I have some feedback for discussion about the very interesting Bergonzi example! To me, his Bb4 at 1:30 sounds rather light in comparison to the usual heroes of the acuti. I cannot hear the whistling-like character I usually hear above the passagio in my favorites. I would say that the larynx is slightly high, no? On the other hand, the vowel is unusually pure, more so than in the my recordings of the aria with other artists. I made a spectrum of that note, which confirmed what I hear, I think. The dominating partial is H2, but, unusually enough, also H1 (F0) is surprisingly strong (-5dB from H2). The singer's formant frequencies are about 10 dB below H2. (I checked a few other places in this aria, and it seems like Bergonzi does not have a particularly strong singer's formant). I believe that the second formant of his quite clean /U/ is used to amplify H2 here.

Then I compared with Björling (a recording from the 30's). For him, the singer's formant frequencies dominate strongly. Next comes H3 (almost 10 dB below the singer's formant). H2 is quite weak (20 dB below the singer's formant). The vowel, at least after a second or so, does not sound much like an /U/ however. It sounds like he modifies the vowel against some sort of /a/ to raise the second harmonic in order to better match H3.

del Monaco's strategy is very close to Jussi's here: a strong singer's formant followed by H3, with a similar vowel modification.

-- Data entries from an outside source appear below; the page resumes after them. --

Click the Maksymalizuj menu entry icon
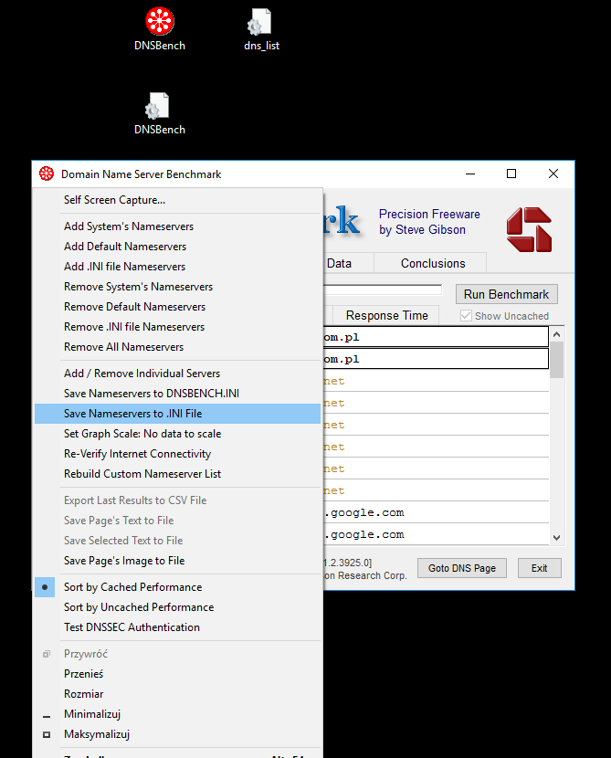This screenshot has width=611, height=758. [46, 734]
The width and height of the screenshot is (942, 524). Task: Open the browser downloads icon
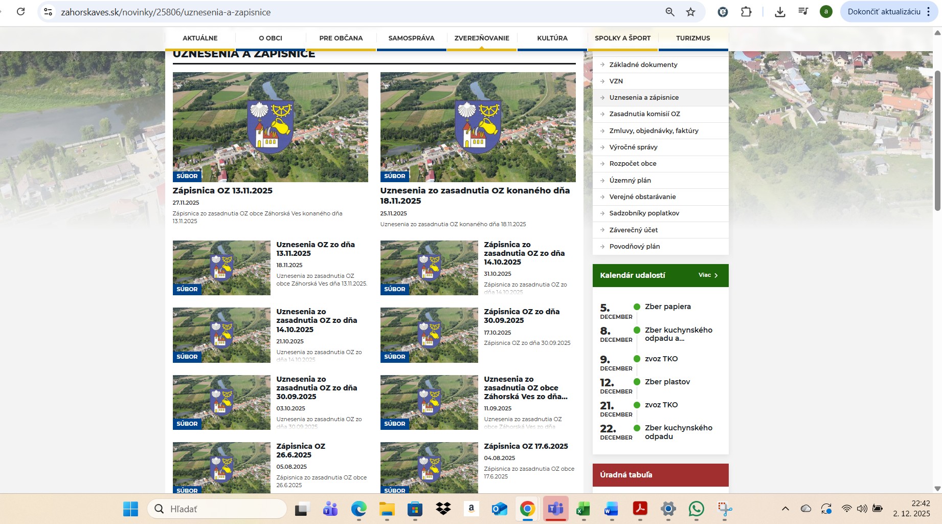pyautogui.click(x=780, y=12)
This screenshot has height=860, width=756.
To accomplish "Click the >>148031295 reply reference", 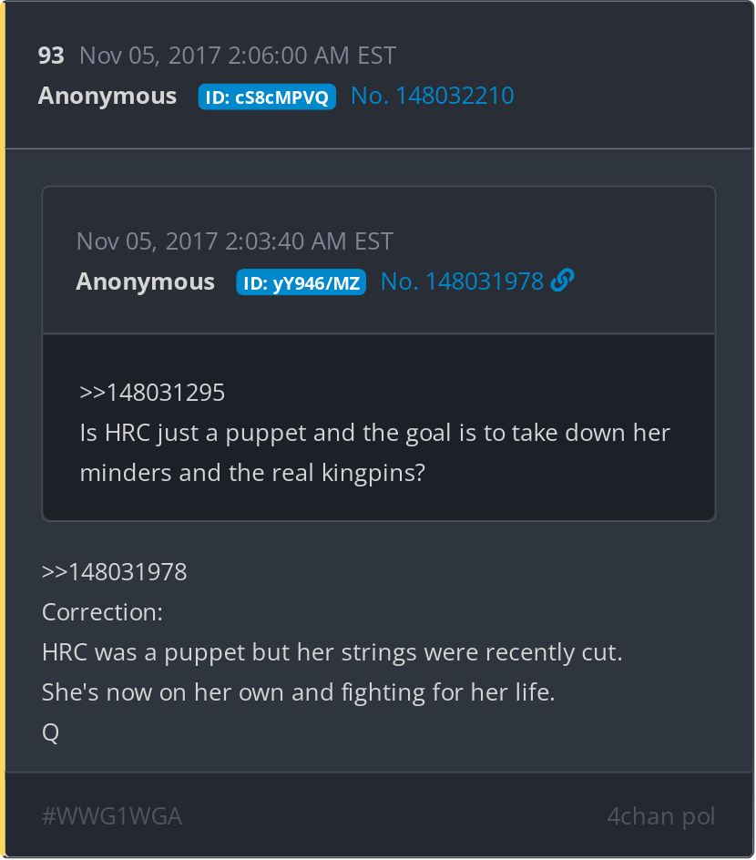I will coord(152,393).
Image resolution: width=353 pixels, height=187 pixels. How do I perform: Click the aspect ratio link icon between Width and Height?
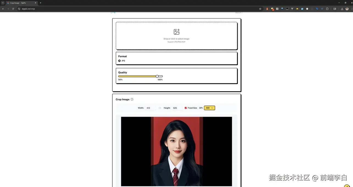click(160, 108)
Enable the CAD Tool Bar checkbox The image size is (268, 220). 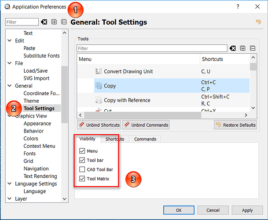(82, 169)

Corelli (in a Youtube clip from Tokyo 1971) is interesting, and much different from the above! His extremely powerful Bb4 cuts like a razor and sounds much more like an /U/ than Björling's or MDM's, although not as pure as Bergonzi's (but the sound is much more powerful). The high-pitched whistling sound I have learned to love is very apparent here. Now, how about the spectrum? It is quite telling! There is almost a perfectly even balance between H2 (H3 is weak!) and the singer's formant, which happens to be positioned around F7, which gives a perfect-5th relation that I believe is the source of the particular whistling-like timbre of his voice at this note.



Martin Berggren said...

A correction to my previous post. About Björling, I meant to say

It sounds like he modifies the vowel against some sort of /a/ to raise the second formant in order to better match H3.

and nothing else.



Toreadorssong's Vocal Technique Blog said...

Dear Martin,

Wonderful observations. I am reading an article currently that might help me figure out the wave length of the inertial zones between harmonics. Most tenors sing [a] on B4b when that is the written vowel. I wonder however if it is a real [a] or that it sounds like one because it is what we expect. It would be interesting to see your spetrograms. Do the first and second formants of [a] (cir. 800 and 1100 Hz bear out in the Bjoerling clip?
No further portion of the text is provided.